Lexus is injecting some spice into the brand with the GS 350, and it created a car that can hang with the best German sport sedans in the process. The midsize model is aggressively styled inside and out, and the optional F Sport model amps up the fierce look to levels quite uncommon for a Lexus. Acceleration, braking and handling are all strong suits for the GS 350, but it doesn't sacrifice comfort and luxury -- interior materials are outstanding, and the onboard electronics are impressive. With the GS 350, Lexus has finally joined the ranks of legitimate sport sedan makers.
Though electric cars continue to be the ultimate green-motoring statement, not everyone can live with their limited range. That's why the Chevrolet Volt is an outstanding option for people who want many of the benefits of a purely battery-electric car without the associated limitations. After around 40 miles of inexpensive, emissions-free driving, a gasoline engine powers an onboard generator to keep the car going for hundreds of miles more. The Volt hasn't evolved much since its introduction, but it remains the only true bridge between petroleum- and electric-powered motoring. Now in its fourth model year, it's going strong.

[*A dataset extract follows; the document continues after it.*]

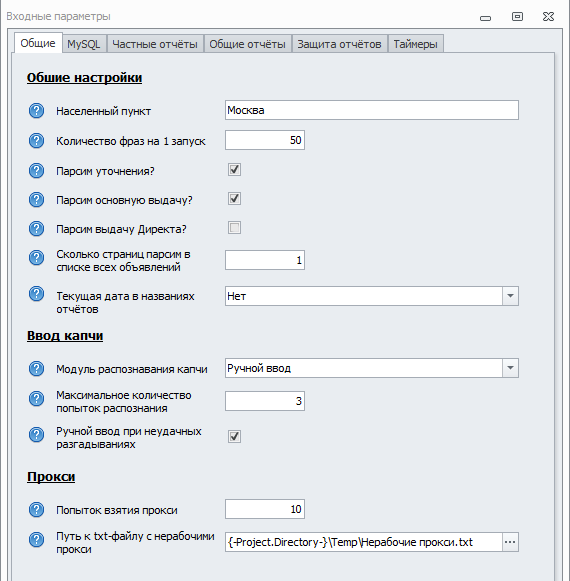Click help icon beside Парсим уточнения?

point(36,171)
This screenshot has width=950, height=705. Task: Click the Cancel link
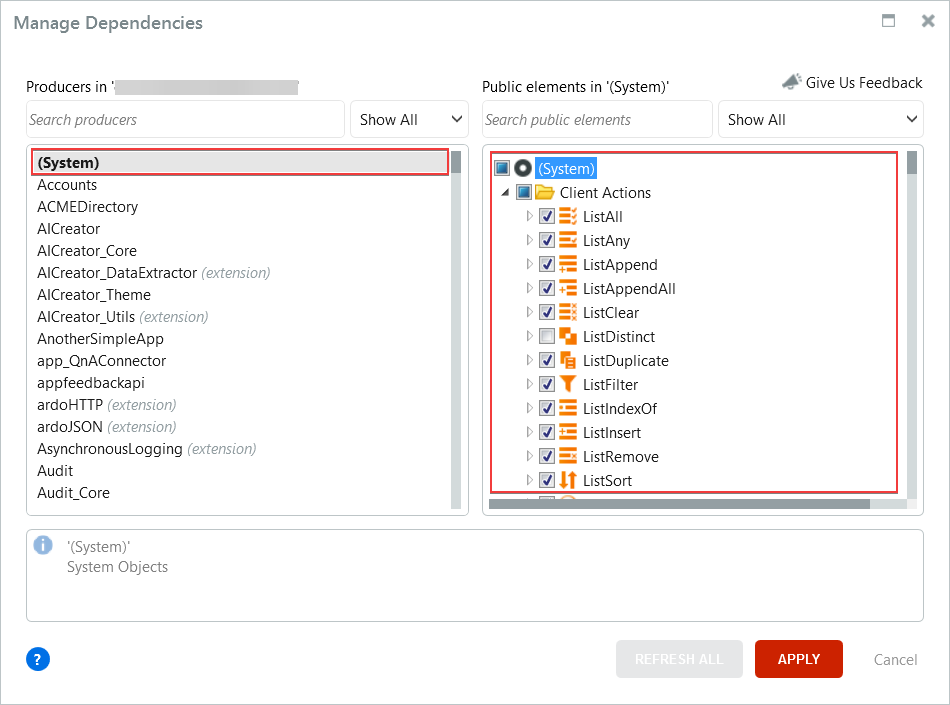(895, 659)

Cited every year since its introduction, the Nissan Leaf again vies for the top spot thanks to changes that have made it more accessible and desirable: a drop in the base price of almost $6,500 and the option to recharge twice as fast -- roughly four hours where it used to take eight -- on a 240-volt, Level 2 charging system. Due to overly optimistic expectations, electric cars looked down for the first couple of years, but they're clearly not out. Public charging stations continue to spread, and EVs prove cheap to own, making proven plug-ins like the Leaf more viable than ever.
We recommend three VW TDI clean-diesel models among this year's crop because they provide such impressive mileage along with performance we prefer to that of hybrids. The diesels are quick off the line, and we favor their distinctive diesel sound (when it's audible) over the droning that's so common among hybrids. Natural conventional braking also sets them above the typical hybrid and electric vehicles. The Jetta SportWagen rose above the other two by combining versatility with efficiency, which, at 34 mpg combined city/highway with a six-speed manual transmission, matches both the smaller Golf and larger Passat.